DATA SHOWN =>

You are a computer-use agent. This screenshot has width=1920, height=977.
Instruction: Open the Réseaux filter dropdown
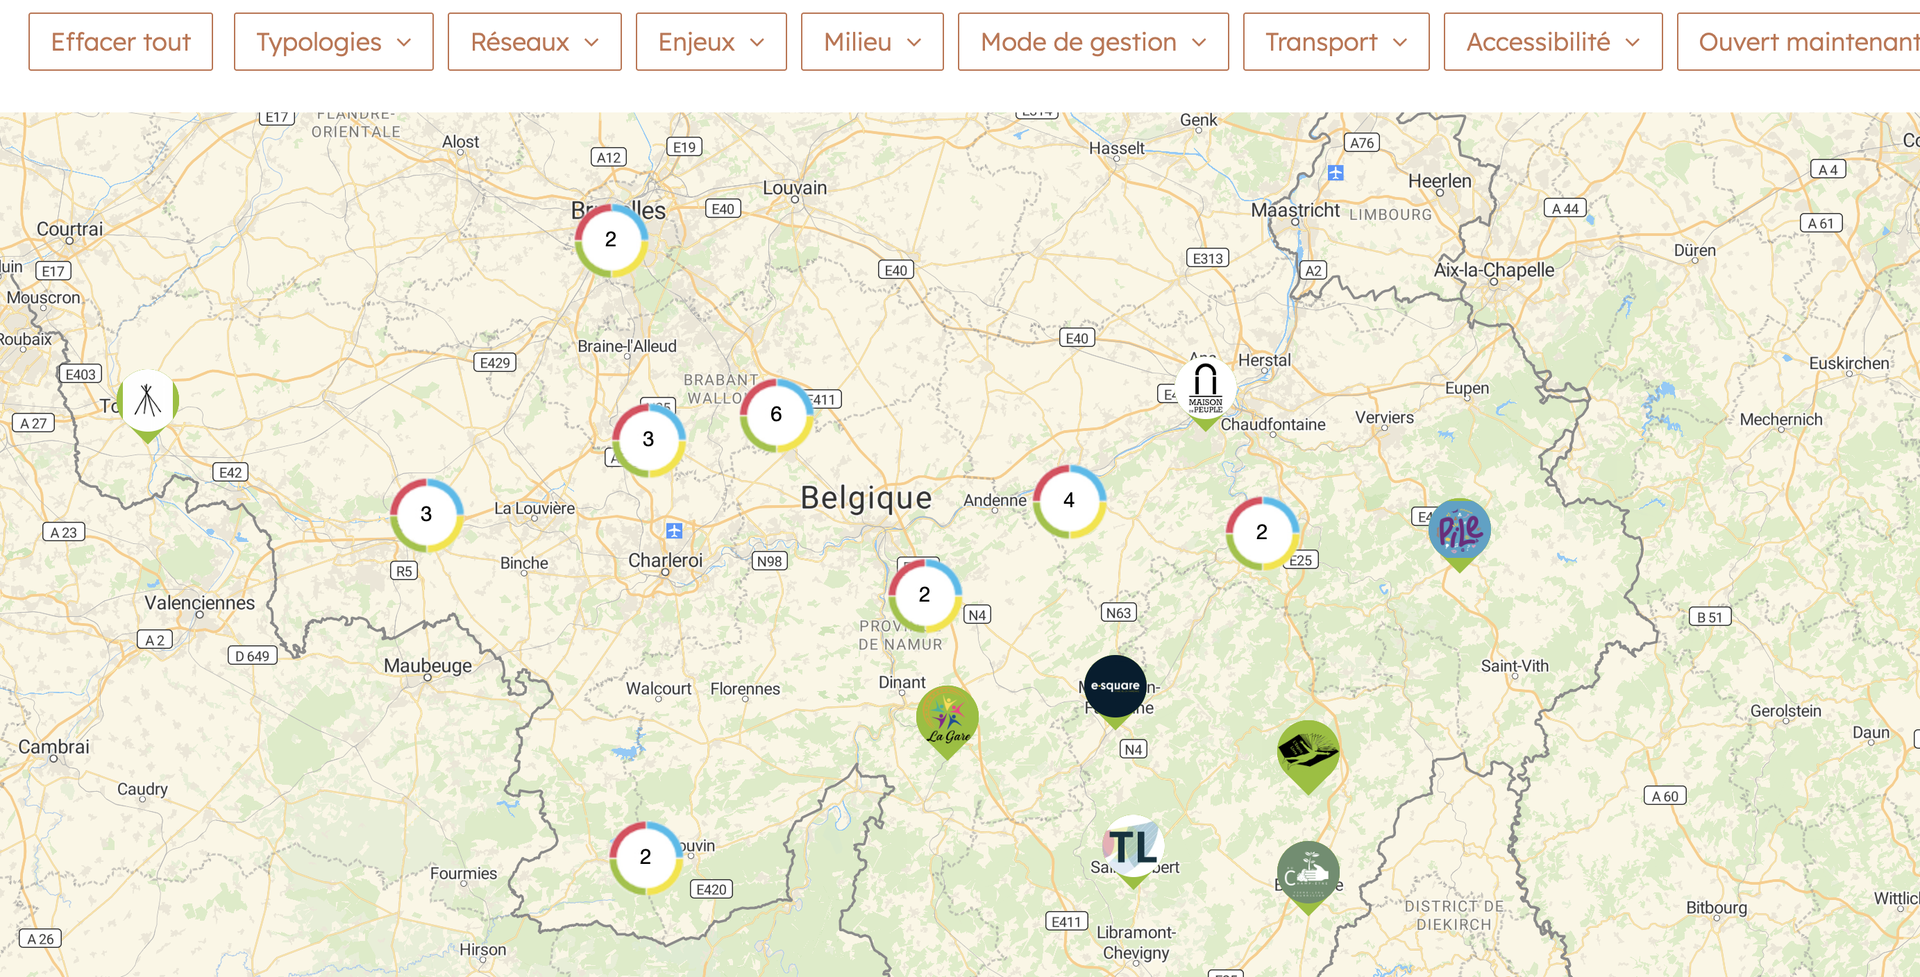[x=534, y=42]
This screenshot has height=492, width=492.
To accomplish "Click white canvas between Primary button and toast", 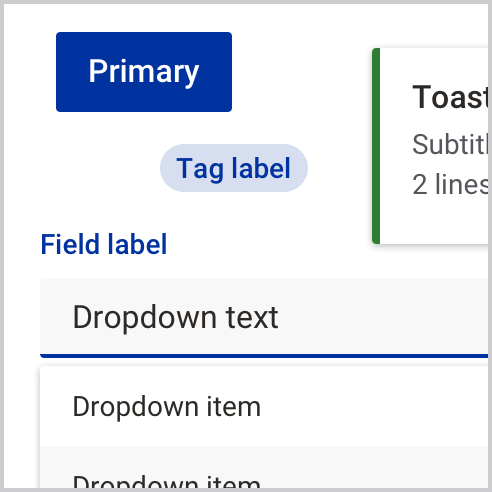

EXERCISE =>
Word for word, reproduce each line from the one with "This screenshot has height=492, width=492." through the last line of the material above, both included, and drop the pictures.

ANSWER BELOW =>
This screenshot has height=492, width=492.
To accomplish "Click white canvas between Primary button and toast", 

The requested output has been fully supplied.